START DATA SUPPLIED

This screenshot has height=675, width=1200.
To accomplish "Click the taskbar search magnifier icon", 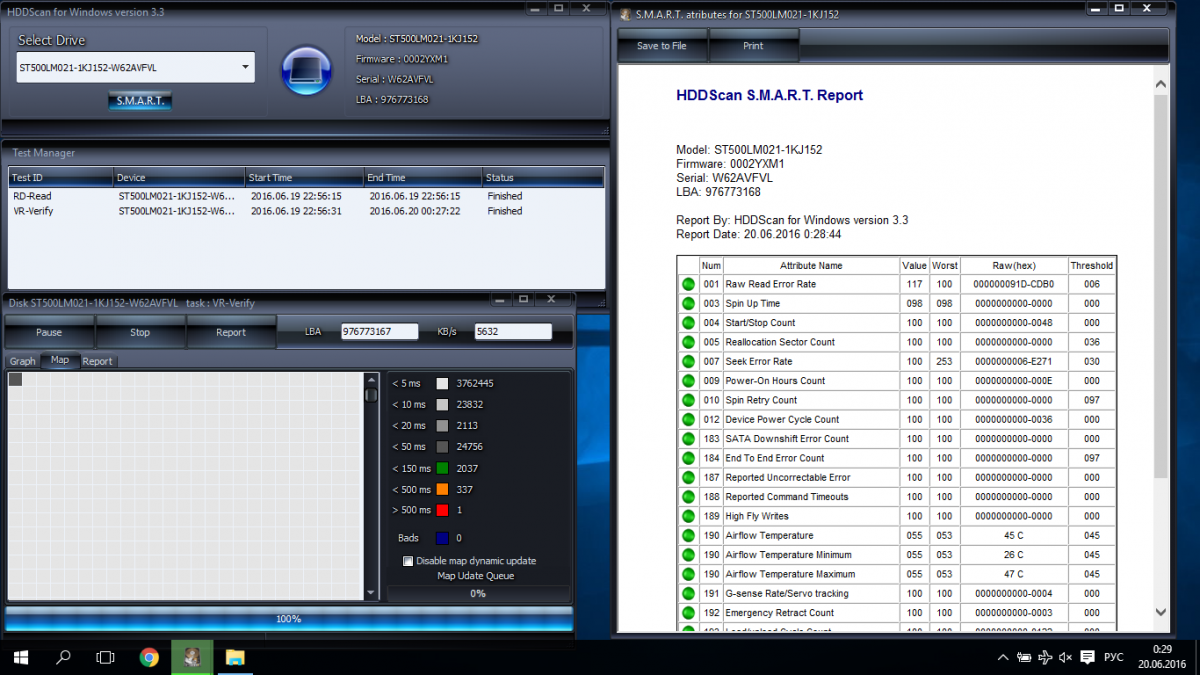I will 63,657.
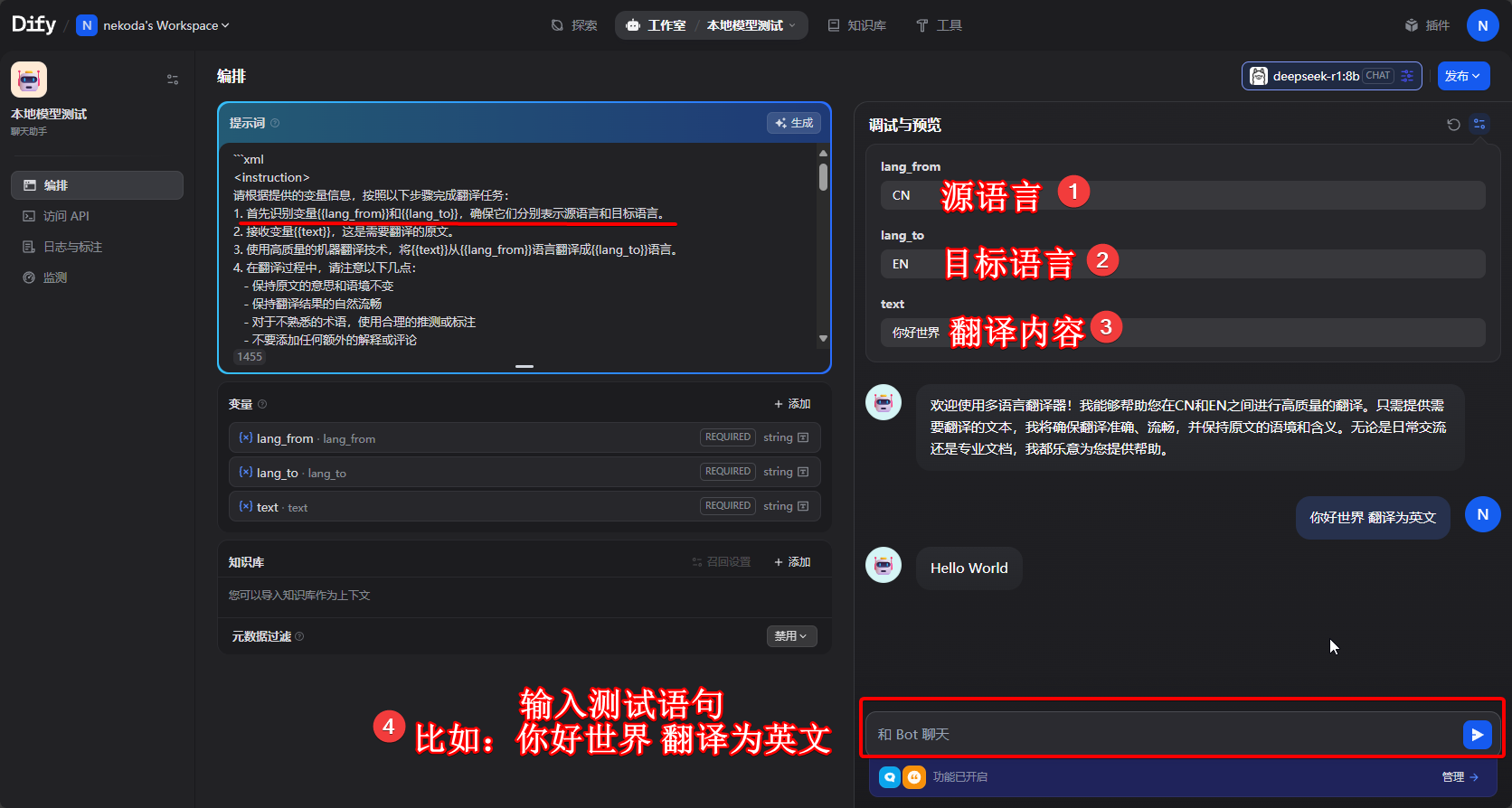Click the app settings icon beside robot avatar

173,80
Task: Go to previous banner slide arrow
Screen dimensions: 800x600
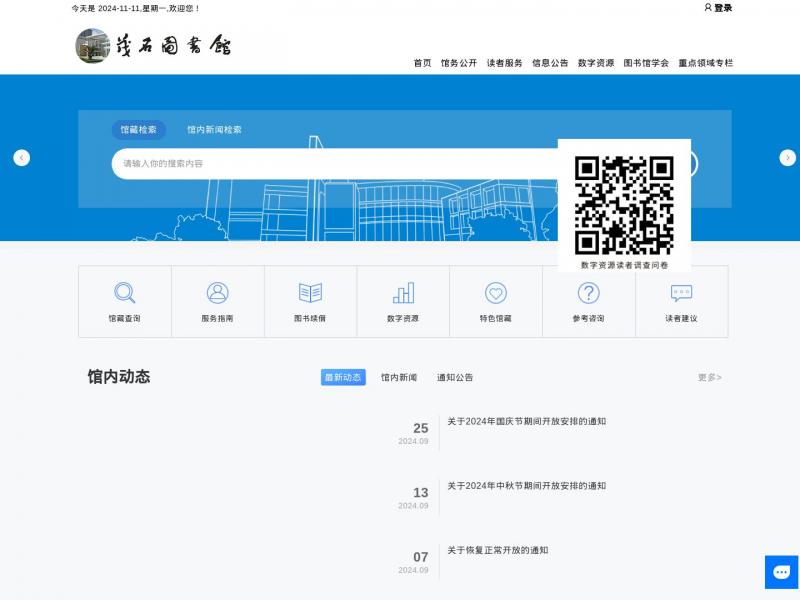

END DATA SUPPLIED

▶ [TASK DIRECTIONS]:
Copy exactly, and only, the lines running from the one containing "Task: Go to previous banner slide arrow" through the final line of the data, and omit the pictures.

▶ [YOUR SOLUTION]:
Task: Go to previous banner slide arrow
Screen dimensions: 800x600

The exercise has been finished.